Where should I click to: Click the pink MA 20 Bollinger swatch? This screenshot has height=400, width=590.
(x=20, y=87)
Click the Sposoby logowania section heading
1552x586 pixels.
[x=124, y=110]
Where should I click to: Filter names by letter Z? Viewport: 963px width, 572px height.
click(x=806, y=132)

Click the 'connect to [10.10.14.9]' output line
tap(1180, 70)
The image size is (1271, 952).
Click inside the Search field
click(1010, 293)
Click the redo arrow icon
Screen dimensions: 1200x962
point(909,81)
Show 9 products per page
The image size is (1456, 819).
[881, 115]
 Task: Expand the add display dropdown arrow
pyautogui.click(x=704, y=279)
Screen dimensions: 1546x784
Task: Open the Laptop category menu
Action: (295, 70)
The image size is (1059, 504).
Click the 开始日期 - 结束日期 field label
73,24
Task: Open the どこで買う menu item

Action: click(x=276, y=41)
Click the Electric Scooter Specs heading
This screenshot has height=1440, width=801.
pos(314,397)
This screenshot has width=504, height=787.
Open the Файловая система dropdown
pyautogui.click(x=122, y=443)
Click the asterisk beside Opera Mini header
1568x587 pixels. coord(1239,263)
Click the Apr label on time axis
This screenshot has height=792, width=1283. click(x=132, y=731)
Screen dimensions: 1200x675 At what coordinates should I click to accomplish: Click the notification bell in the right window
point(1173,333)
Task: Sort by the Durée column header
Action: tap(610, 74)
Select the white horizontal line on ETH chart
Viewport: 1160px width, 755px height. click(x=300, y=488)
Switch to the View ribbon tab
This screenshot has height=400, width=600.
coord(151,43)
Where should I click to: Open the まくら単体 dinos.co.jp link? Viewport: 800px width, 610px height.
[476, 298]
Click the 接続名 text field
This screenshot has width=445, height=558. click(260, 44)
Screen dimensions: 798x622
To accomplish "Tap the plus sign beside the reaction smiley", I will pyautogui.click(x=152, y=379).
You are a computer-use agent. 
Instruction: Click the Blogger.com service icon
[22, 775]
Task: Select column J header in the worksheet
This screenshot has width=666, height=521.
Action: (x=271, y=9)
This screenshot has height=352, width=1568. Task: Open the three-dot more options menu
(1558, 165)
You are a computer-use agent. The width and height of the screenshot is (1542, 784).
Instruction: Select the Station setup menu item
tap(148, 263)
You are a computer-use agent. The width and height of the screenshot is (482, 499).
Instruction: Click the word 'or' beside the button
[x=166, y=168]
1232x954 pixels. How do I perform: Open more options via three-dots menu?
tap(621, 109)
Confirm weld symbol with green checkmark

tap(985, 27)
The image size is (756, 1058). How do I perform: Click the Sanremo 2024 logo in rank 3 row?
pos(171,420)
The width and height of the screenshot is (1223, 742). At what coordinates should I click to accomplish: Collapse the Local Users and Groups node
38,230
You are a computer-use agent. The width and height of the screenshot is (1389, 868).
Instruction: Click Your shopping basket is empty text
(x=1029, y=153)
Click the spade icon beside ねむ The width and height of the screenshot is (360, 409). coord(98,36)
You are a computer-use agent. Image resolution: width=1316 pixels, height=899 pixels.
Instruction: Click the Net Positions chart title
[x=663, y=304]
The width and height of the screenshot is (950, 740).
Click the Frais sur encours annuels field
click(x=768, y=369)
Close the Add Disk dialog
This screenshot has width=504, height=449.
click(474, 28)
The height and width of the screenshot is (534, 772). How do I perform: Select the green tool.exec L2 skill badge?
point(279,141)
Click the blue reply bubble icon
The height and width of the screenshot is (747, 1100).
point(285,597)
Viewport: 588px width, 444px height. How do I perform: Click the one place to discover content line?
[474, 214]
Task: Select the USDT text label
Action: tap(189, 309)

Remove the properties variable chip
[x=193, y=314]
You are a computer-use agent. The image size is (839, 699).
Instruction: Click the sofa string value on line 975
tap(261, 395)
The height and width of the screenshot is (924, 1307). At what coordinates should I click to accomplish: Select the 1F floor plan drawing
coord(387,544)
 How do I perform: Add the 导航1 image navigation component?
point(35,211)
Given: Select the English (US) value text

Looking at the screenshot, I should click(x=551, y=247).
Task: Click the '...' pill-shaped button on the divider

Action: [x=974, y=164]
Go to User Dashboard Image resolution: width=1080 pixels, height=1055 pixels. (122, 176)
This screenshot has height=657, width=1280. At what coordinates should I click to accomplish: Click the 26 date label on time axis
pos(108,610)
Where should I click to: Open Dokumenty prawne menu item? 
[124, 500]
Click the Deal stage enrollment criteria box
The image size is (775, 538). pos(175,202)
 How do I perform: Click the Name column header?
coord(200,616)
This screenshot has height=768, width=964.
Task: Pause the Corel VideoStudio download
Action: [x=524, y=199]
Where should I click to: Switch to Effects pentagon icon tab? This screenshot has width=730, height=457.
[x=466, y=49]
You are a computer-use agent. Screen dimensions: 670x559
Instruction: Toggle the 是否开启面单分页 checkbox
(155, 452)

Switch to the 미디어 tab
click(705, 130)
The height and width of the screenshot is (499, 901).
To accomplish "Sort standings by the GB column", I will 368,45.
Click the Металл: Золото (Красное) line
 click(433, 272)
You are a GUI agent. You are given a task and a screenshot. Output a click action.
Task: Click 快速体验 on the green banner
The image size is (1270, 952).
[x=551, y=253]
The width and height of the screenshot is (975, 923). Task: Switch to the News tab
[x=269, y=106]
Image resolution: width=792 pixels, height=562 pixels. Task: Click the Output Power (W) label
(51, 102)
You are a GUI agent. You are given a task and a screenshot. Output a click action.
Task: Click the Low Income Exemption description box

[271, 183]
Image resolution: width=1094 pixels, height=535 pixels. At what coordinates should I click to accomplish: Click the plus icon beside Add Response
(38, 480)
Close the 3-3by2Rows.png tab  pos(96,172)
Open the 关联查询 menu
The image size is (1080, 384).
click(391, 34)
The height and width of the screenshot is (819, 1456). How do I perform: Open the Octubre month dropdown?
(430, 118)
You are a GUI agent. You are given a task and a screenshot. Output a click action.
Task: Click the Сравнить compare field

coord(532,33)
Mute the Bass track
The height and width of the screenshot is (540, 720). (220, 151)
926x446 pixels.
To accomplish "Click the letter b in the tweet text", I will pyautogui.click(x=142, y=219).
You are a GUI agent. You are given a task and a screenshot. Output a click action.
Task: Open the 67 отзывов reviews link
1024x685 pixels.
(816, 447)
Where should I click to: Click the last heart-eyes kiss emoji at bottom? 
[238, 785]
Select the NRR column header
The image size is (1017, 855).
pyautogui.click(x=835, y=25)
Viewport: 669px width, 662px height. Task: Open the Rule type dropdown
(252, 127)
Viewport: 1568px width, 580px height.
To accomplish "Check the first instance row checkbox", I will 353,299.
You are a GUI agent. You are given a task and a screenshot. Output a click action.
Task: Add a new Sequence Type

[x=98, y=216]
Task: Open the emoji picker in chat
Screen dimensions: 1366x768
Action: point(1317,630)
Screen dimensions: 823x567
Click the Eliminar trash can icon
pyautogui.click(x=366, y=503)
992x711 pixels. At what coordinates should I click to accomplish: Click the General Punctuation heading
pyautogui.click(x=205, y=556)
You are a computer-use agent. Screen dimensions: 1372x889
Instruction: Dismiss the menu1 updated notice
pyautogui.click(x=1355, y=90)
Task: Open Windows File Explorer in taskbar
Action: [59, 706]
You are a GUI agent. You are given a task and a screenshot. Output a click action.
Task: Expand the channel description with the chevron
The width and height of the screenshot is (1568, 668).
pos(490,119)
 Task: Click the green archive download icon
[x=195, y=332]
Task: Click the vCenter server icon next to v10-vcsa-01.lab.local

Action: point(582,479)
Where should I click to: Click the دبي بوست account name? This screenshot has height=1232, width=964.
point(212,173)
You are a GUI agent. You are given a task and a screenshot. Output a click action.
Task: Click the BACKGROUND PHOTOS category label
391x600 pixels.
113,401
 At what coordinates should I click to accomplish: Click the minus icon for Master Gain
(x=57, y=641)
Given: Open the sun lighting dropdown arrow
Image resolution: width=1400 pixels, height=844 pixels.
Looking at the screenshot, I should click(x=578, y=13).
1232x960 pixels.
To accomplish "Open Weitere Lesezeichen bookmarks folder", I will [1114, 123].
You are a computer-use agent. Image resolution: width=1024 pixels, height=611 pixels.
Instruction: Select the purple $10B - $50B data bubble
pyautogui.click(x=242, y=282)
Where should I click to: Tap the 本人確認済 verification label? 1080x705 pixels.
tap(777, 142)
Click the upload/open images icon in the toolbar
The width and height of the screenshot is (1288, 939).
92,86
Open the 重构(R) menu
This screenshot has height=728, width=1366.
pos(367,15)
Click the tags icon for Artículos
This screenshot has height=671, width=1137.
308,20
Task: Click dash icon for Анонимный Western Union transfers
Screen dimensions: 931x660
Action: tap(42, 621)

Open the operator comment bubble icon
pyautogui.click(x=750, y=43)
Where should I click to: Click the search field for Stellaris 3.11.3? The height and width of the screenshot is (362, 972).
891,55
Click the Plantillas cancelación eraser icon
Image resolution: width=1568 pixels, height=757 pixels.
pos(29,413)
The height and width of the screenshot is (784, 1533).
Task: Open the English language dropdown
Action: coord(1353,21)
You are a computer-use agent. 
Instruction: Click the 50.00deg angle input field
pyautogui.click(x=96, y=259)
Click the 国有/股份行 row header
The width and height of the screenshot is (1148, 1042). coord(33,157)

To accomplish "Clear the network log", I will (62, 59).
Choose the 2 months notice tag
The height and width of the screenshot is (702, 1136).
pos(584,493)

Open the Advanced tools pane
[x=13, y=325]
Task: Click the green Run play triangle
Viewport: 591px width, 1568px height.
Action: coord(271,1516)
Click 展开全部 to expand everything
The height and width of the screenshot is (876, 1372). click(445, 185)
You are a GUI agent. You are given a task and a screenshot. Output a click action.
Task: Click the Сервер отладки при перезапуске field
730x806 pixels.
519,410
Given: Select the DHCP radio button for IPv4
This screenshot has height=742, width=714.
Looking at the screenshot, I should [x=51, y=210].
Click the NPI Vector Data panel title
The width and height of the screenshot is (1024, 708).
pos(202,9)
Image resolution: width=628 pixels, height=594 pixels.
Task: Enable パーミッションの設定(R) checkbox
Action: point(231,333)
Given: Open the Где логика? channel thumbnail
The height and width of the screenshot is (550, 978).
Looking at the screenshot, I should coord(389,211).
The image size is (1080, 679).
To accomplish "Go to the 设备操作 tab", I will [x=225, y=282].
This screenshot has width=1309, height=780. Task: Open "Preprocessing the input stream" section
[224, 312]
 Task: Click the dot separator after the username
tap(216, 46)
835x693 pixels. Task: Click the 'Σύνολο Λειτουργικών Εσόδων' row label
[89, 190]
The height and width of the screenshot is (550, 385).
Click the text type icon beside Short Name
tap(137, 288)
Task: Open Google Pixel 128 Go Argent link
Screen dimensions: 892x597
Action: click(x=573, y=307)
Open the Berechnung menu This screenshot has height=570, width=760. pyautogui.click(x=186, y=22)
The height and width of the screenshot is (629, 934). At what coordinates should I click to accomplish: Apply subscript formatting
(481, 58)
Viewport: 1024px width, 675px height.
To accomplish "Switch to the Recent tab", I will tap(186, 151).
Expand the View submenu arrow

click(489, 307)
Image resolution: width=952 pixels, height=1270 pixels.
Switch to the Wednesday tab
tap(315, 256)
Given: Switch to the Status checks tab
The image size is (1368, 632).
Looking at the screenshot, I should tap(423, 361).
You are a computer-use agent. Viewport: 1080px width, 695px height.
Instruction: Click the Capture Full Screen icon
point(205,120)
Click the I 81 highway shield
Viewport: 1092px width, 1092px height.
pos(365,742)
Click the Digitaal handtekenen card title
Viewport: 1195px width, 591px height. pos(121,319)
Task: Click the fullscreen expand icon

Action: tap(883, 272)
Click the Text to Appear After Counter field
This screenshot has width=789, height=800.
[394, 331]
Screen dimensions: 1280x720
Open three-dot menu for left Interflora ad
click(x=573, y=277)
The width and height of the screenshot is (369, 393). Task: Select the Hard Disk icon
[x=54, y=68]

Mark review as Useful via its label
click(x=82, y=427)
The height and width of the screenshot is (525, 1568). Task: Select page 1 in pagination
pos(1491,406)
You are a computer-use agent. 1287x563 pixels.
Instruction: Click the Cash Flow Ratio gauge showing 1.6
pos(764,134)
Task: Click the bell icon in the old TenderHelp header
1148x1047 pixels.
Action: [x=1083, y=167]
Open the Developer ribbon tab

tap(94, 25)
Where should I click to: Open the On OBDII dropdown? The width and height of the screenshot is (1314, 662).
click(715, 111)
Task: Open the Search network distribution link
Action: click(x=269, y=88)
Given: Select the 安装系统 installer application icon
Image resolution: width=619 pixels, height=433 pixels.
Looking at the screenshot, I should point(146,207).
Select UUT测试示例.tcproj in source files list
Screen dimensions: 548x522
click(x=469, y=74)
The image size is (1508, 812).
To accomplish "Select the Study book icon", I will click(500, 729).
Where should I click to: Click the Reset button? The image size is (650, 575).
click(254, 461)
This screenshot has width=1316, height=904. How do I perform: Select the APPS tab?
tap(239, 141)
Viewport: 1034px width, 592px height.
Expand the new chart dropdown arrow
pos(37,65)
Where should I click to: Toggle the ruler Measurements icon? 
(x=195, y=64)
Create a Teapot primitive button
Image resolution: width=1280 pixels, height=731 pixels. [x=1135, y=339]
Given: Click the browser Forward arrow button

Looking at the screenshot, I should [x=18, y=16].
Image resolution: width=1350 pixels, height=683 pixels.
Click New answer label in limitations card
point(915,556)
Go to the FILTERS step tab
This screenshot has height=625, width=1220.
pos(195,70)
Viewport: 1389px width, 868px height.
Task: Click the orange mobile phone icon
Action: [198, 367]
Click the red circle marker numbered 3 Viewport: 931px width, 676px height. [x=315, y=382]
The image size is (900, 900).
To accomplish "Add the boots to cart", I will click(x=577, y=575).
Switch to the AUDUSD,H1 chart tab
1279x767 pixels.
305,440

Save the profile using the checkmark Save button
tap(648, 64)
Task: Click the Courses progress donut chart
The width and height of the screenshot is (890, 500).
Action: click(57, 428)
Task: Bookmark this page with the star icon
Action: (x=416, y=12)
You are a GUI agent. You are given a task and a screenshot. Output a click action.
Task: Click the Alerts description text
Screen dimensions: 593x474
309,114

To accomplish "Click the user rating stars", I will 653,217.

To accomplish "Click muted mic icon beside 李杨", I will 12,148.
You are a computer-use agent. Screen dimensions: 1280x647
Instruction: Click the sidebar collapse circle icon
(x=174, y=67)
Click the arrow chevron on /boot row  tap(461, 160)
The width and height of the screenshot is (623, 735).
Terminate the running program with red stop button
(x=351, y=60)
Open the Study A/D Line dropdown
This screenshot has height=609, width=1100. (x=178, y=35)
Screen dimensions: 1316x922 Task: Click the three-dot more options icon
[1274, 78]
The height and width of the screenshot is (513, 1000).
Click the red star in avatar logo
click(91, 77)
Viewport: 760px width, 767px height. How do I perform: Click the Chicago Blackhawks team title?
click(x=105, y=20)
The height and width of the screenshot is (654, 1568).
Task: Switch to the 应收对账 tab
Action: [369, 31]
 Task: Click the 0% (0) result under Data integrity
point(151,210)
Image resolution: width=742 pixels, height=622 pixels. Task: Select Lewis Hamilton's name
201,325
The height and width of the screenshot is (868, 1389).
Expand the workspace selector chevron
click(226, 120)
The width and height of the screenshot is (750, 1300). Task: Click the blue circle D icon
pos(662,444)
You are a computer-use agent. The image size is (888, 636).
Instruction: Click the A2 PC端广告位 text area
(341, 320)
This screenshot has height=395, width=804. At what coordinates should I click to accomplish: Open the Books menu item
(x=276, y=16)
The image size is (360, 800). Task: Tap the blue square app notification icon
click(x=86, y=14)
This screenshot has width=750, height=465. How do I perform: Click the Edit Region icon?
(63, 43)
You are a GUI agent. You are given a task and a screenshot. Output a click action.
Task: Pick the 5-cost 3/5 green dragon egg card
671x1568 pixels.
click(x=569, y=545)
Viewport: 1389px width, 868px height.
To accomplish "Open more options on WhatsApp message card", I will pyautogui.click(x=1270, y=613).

▶ [Problem description]: Look above for the line containing "The image size is (1059, 504).". Output from there through the line containing "This screenshot has width=504, height=787.", exactly and inclusively.

▶ [Expected answer]:
The image size is (1059, 504).
Click the 开始日期 - 结束日期 field label
73,24
Task: Open the どこで買う menu item

Action: click(x=276, y=41)
Click the Electric Scooter Specs heading
This screenshot has height=1440, width=801.
pos(314,397)
This screenshot has width=504, height=787.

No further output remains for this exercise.